What the exercise asks: Count the lines in the material below that contain the word "menu", matching case exactly, and reply with only that number.

Provided information:
— Start —
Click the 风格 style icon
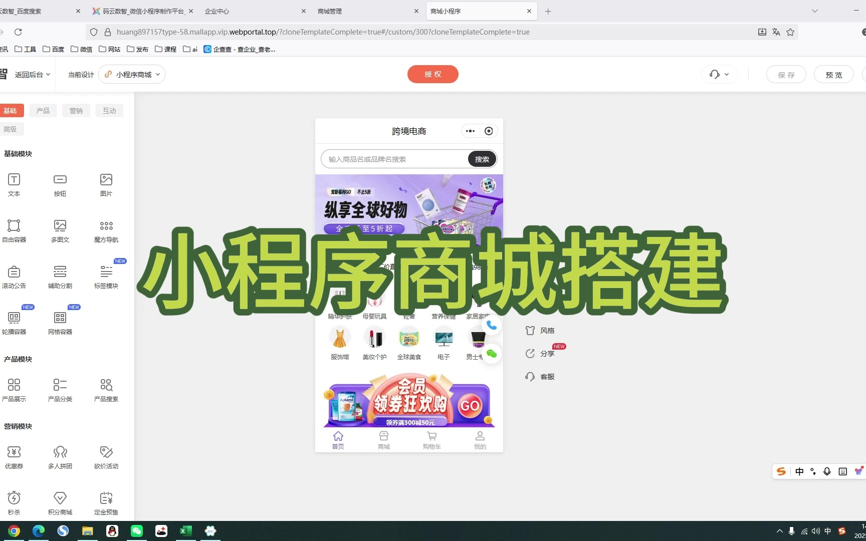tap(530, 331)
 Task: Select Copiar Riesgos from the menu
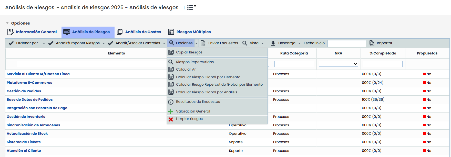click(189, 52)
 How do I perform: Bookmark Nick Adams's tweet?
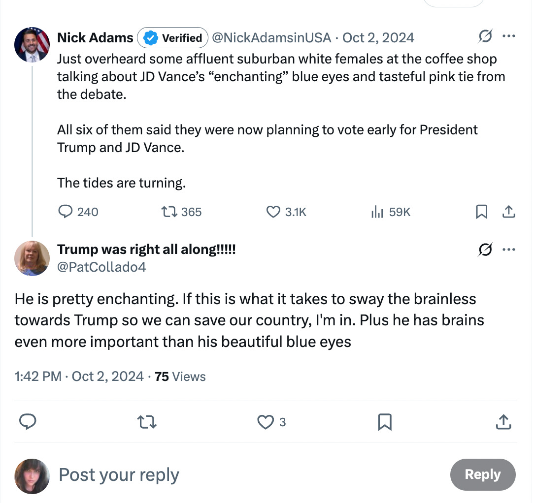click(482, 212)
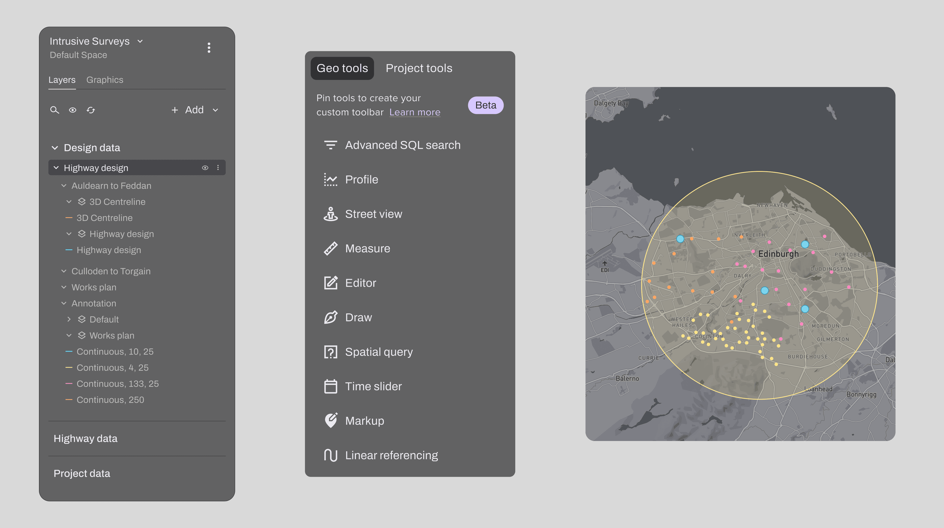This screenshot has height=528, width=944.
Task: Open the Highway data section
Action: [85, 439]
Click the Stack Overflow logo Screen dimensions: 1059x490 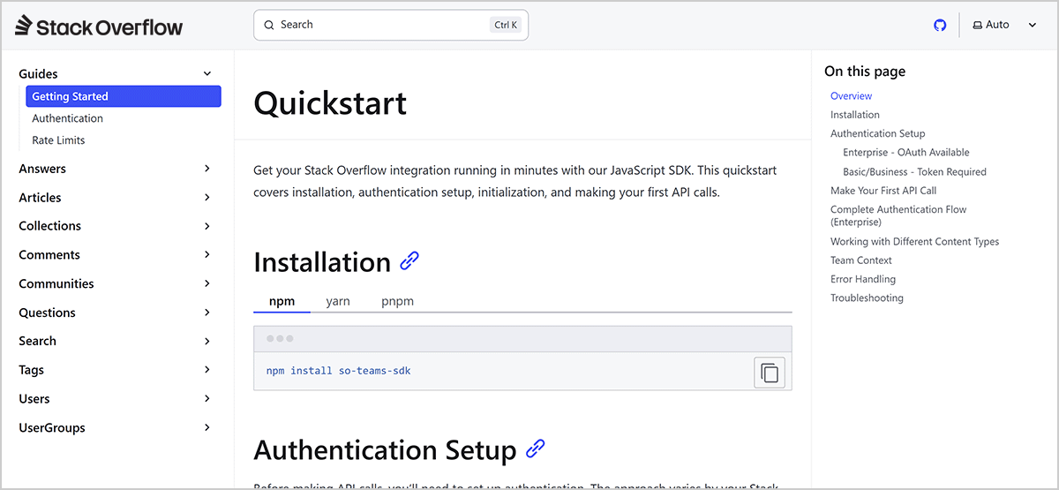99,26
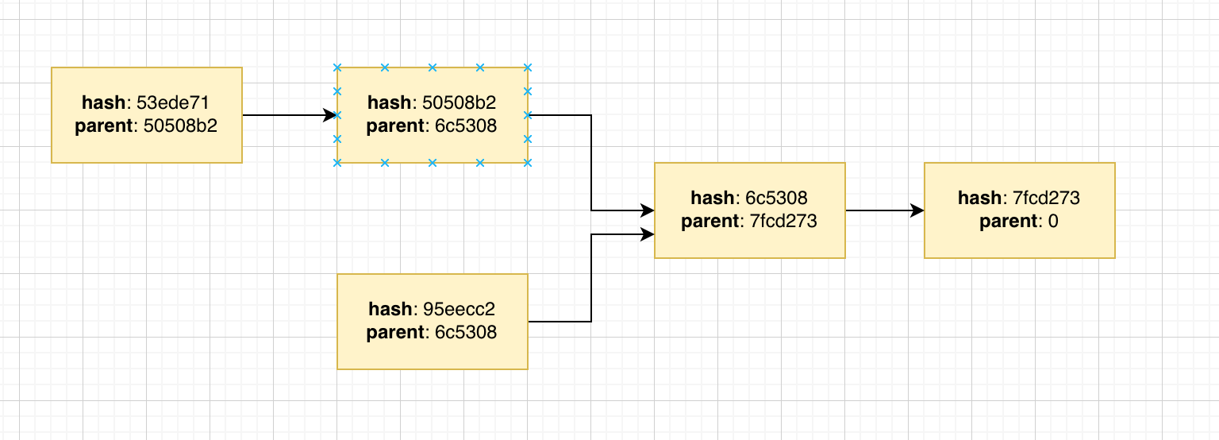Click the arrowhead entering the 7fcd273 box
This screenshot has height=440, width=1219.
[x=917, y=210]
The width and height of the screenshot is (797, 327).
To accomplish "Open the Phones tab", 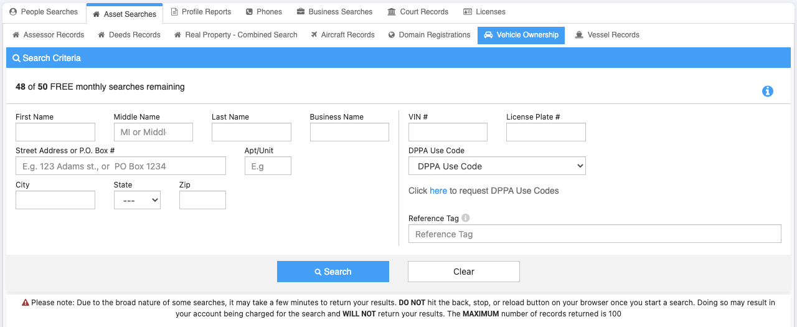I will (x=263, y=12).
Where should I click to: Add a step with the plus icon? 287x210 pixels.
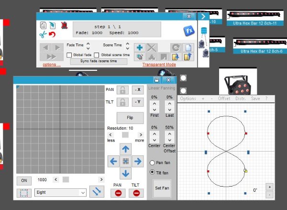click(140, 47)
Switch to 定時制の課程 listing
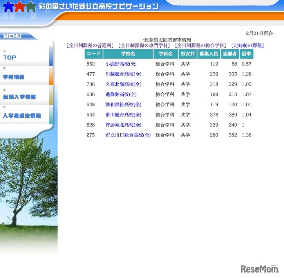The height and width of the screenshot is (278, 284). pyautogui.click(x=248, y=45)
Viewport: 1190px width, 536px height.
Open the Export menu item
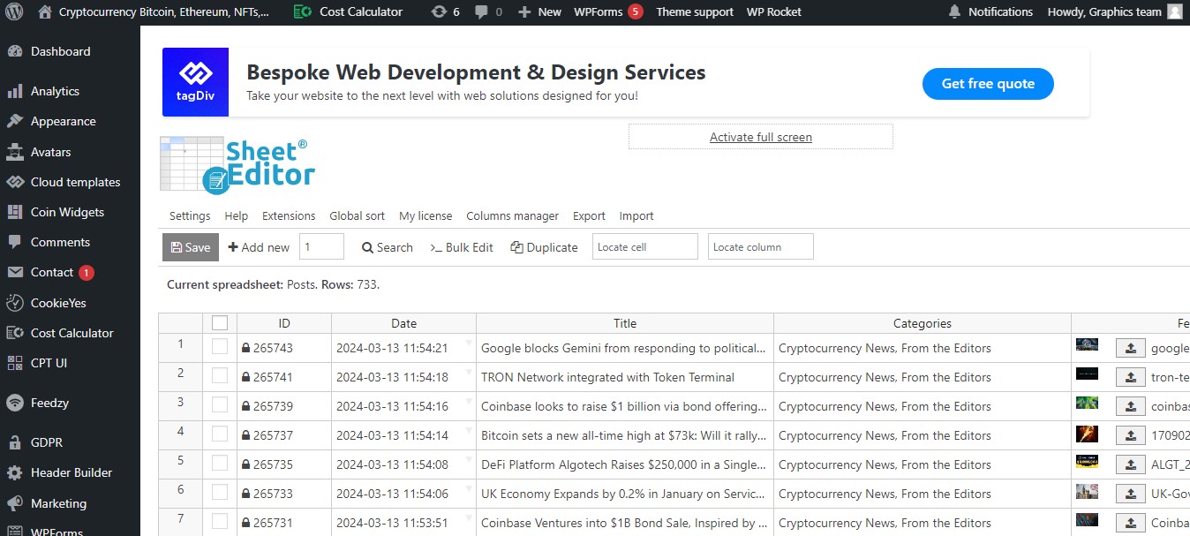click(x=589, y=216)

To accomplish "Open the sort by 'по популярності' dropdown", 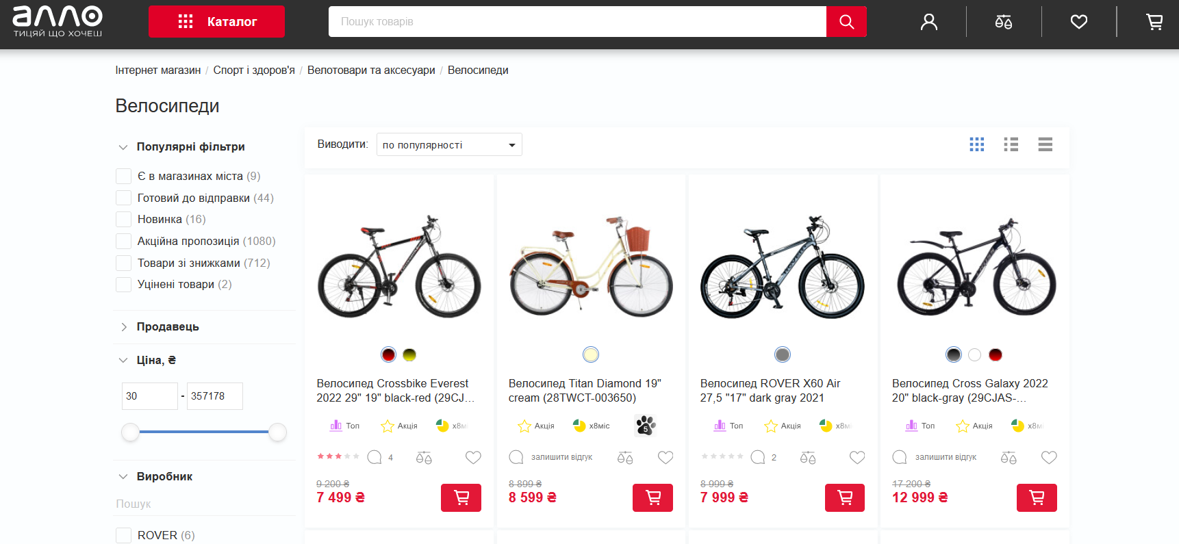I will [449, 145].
— End —
Result: 2